ダヨオ先生の作品は、全作品ではありませんが、ほぼ読んできました。毎回手に取るたびに雰囲気が違うのですが、日常の生活にあるロマンチックな描写が素敵で、好きでした。
この作品は、想像以上に甘い二人がゆっくりと描かれていました。たぶん、先生もどこかシフトチェンジしたのではというほど、甘く、また絡みの多い作品になっています。
シリーズとして続けていく予定なのかはわかりませんが、この作品はそういった前提で描かれたもののようで、1冊の中で繰り広げられるお話は、かなり限られた内容に感じました。
また、この作品を読んで、私は完全にBLの読者層を脱してしまったことを実感しました。
BLのターゲットは明らかに若くなってきているようですし、これはBLだけに限らず昨今の漫画描写においての変化もあるのかもしれません。

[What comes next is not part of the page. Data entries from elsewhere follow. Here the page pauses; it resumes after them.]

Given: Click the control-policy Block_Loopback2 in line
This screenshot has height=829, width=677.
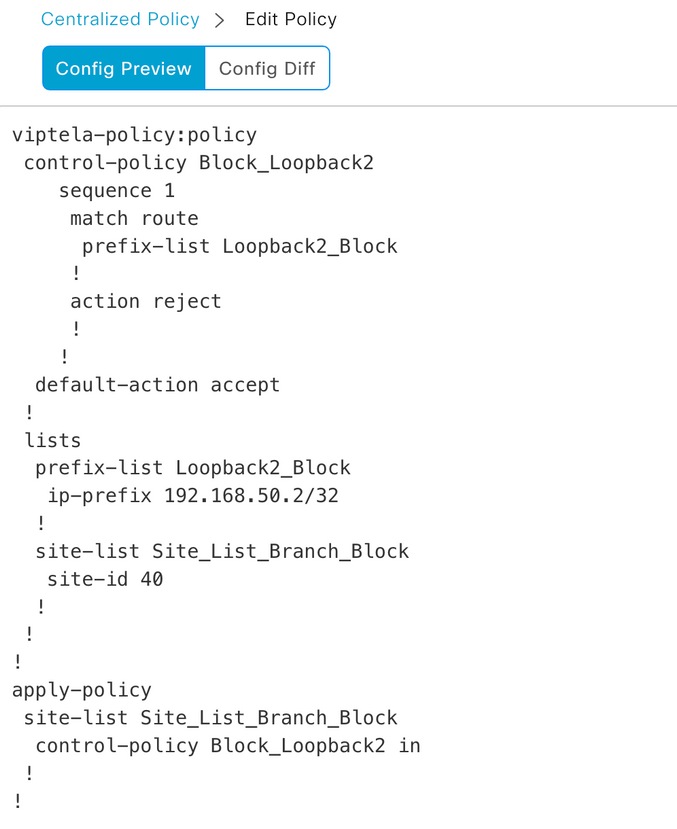Looking at the screenshot, I should tap(228, 745).
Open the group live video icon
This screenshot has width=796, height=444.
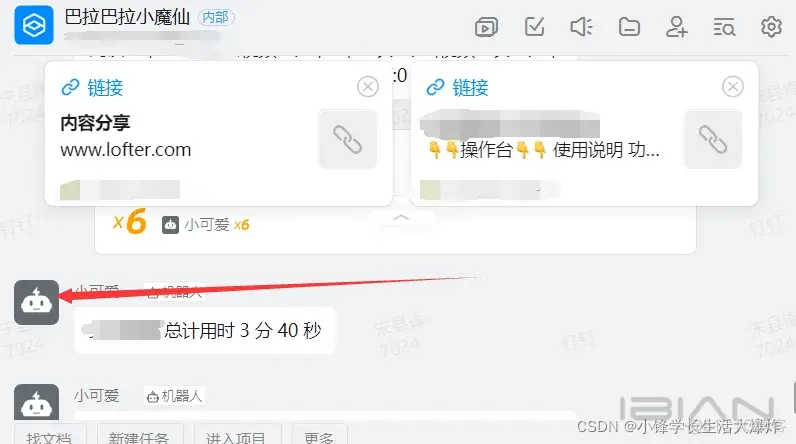[486, 27]
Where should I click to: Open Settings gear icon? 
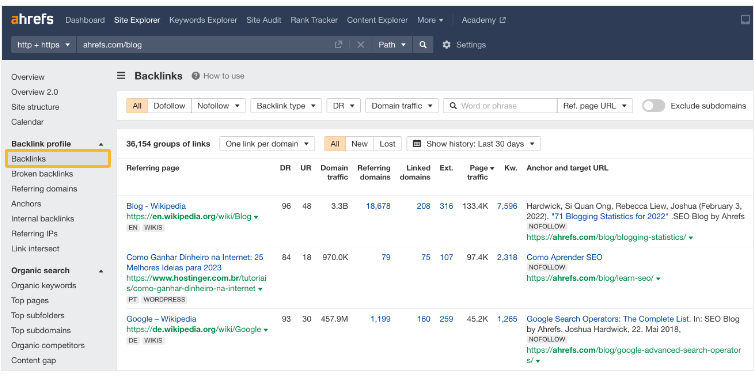click(446, 45)
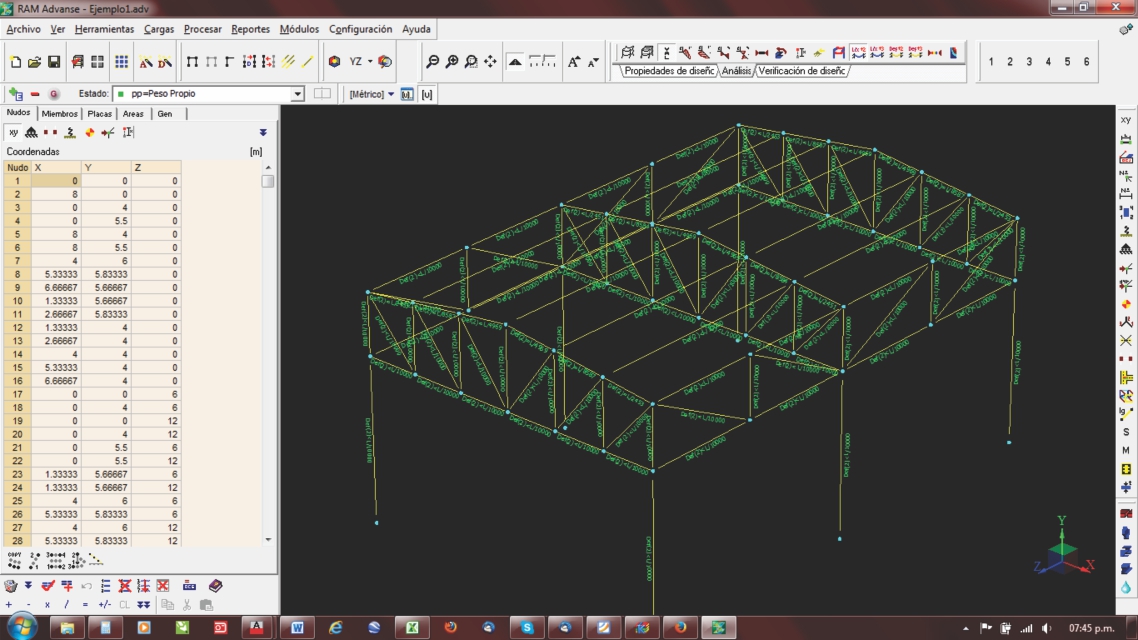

出会いも皆無だった離島に住んでいた若い教師・花村が、東京の高校に赴任になり、念願の!マッチングアプリで知り合った男性・時田と関係を深めていくお話です。
時田は実は同じ高校の体育教師で、同僚だった。そんな同僚と毎週金曜日に逢瀬を繰り広げて、恋に落ちていきます。
カップリング
攻め:時田渡(クールな体育教師。)
受け:花村清志(離島出身の数学教師。とにかく都会での出会いを夢見ている)
あらすじ
海が綺麗な離島で暮らしていた花村は、恋愛とは無縁の27歳。しかし東京への赴任が決まり、性への好奇心を満たすべく、さっそくマッチングアプリに登録。出会いを試みる。
そこで知り合ったのが、時田という男。
毎週金曜日に性の勉強会をすることを約束し別れたその男は、赴任先の高校の体育教師だったーーー!?

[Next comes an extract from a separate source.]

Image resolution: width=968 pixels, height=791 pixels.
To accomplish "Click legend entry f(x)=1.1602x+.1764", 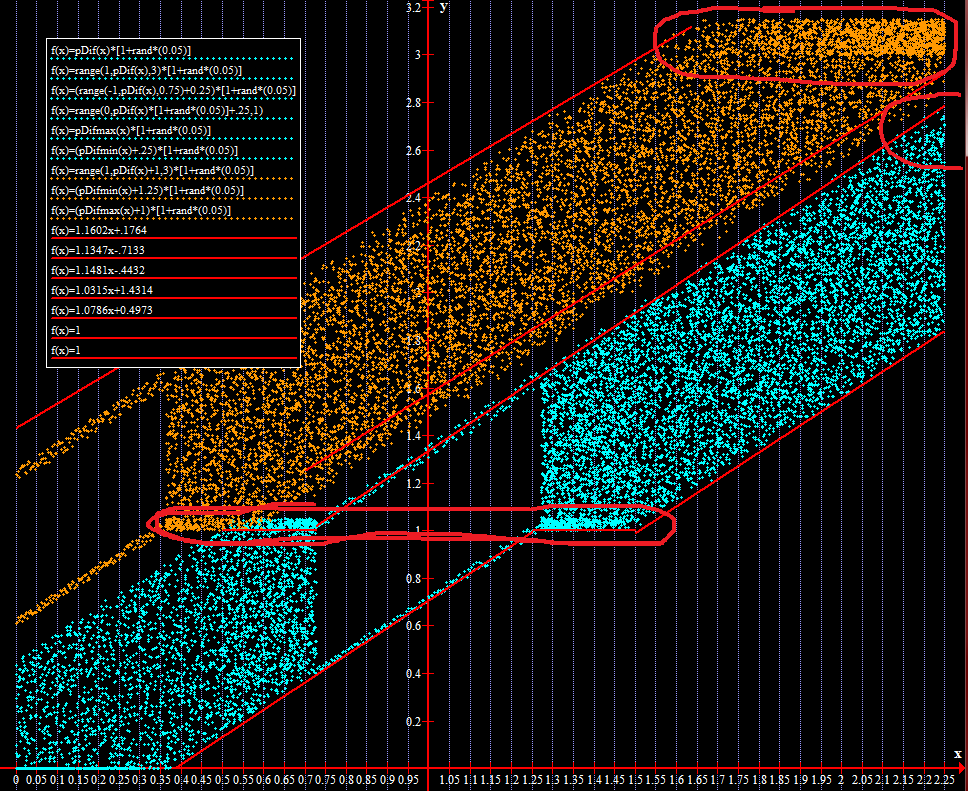I will point(99,230).

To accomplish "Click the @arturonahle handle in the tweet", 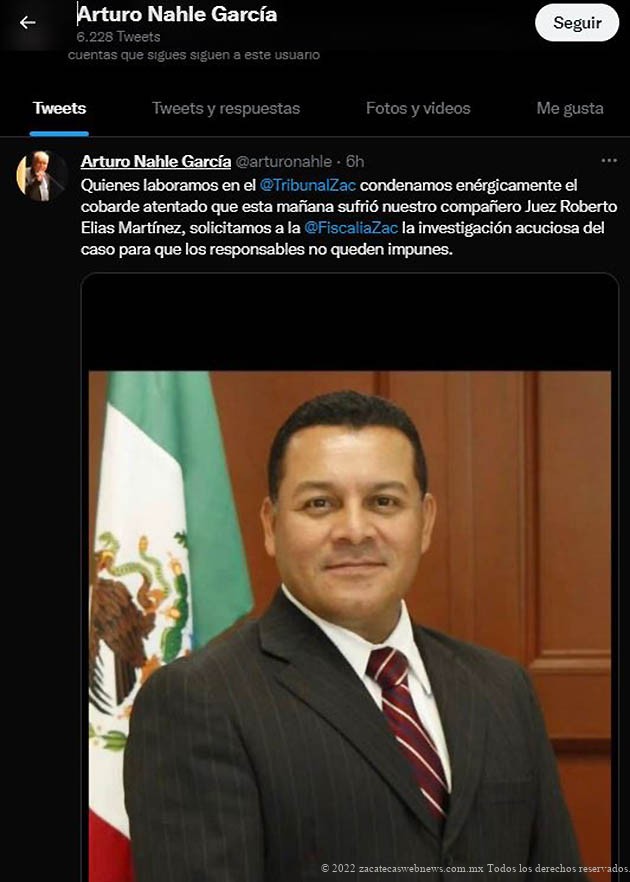I will tap(284, 162).
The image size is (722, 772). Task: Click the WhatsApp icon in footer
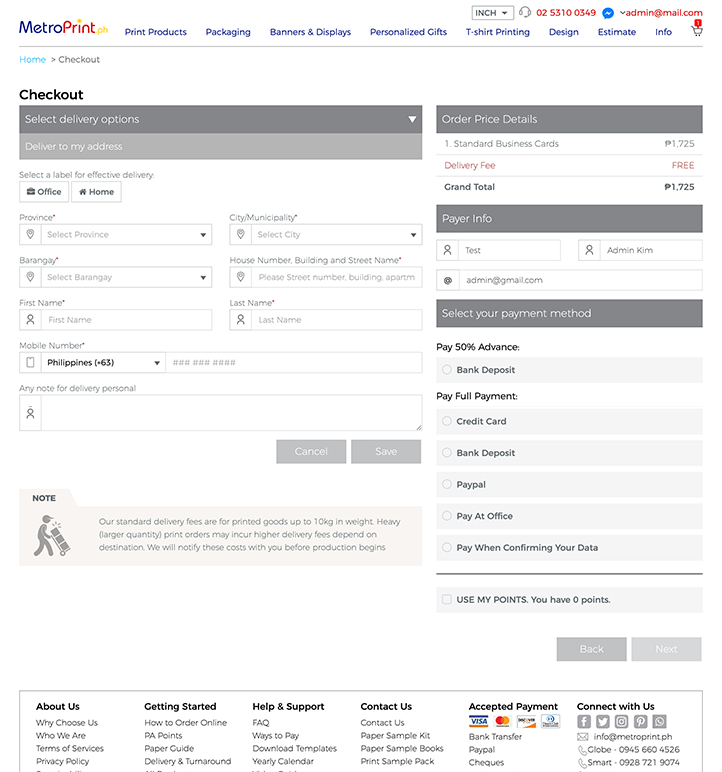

ダヨオ先生『せんせいの金曜日』:ネタバレ!?感想レビュー

作品そのものは楽しめました。初めて性を解放していく花村と、それをじっくりと可愛いじめながら攻める時田の距離感がいい感じです。
この作品の評判は、とても良いようです。
しかし、私の感想は、少し難しいものになりました。
ダヨオ先生は好きな先生で、ほとんどん作品には目を通しておりますし、先生の作品の中でも好きな方に入るのは確かなのですが……今ひとつ気持ちがついて行かなかった理由が、いくつかあります。

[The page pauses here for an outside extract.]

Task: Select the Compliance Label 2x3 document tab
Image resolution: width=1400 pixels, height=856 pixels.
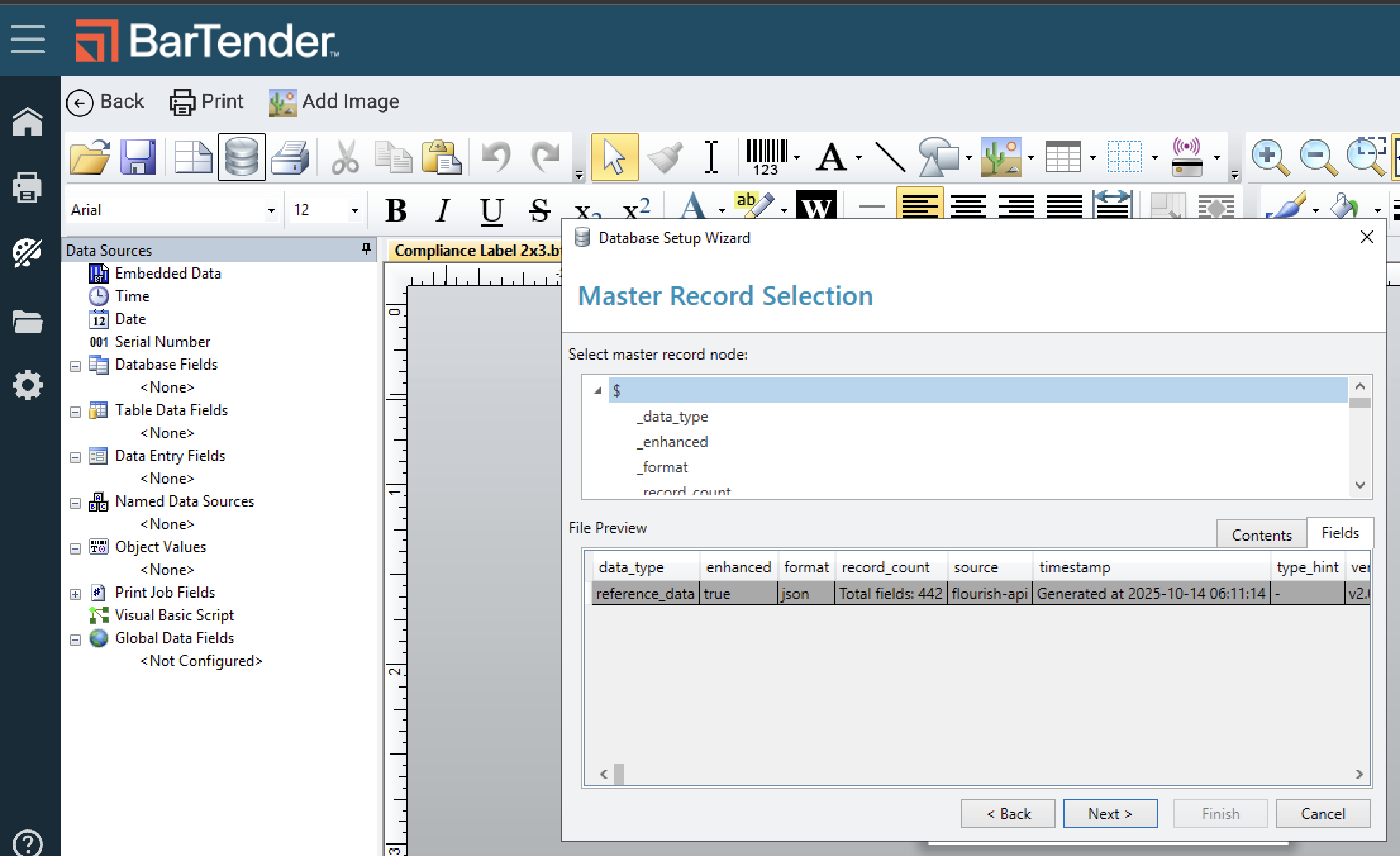Action: (476, 251)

以下、辛口な個人的見解ですので、ご興味のある方のみお読みください。
作風

作風が変わりました。
先生らしさは残っていますが、いわゆるラブコメ風……。昨今の流れ。
ラブシーンも少し寄せ集め的な感じがしました。
ストーリー

大きなストーリーはほぼありませんでした。
その代わり、キャラが特化して描かれています。
花村は離島出身で、出会いがない日々を送ってきたのですが、東京に赴任することをきっかけに、ため込んできた性への好奇心を解放させます。
花村は清志という名前なのに、全然清くないことばかり考えて、妄想に浸っています。w 読んでいて楽しいのですが、数学教師という設定があまり生かされておらず、ロジカルさや思考のクセがないのがちょっぴり残念。
一方、時田はクールでかっこいいキャラ。ですが、彼が花村に対してどうしてゆっくりと定期的に会うことを提案したのか、また花村のどこを愛おしく思ったり、惹かれていくのか、セリフ以外から汲み取るのが難しかったです。
そして、肝心のストーリーなのですが、二人が出会い、毎週金曜日の恋の!?レッスンとは、面白い設定なのだけど、それ以外のエピソードは非常に日常的なものが続き、学校でのエピソードが少し含まれている程度にとどまっています。
心情描写も浅いです。
花村の幼少期のお話も少しだけ描かれてはいますが、彼のコアを司っているはずの幼少期の出来事は数ページに散りばめられた程度に止まっています。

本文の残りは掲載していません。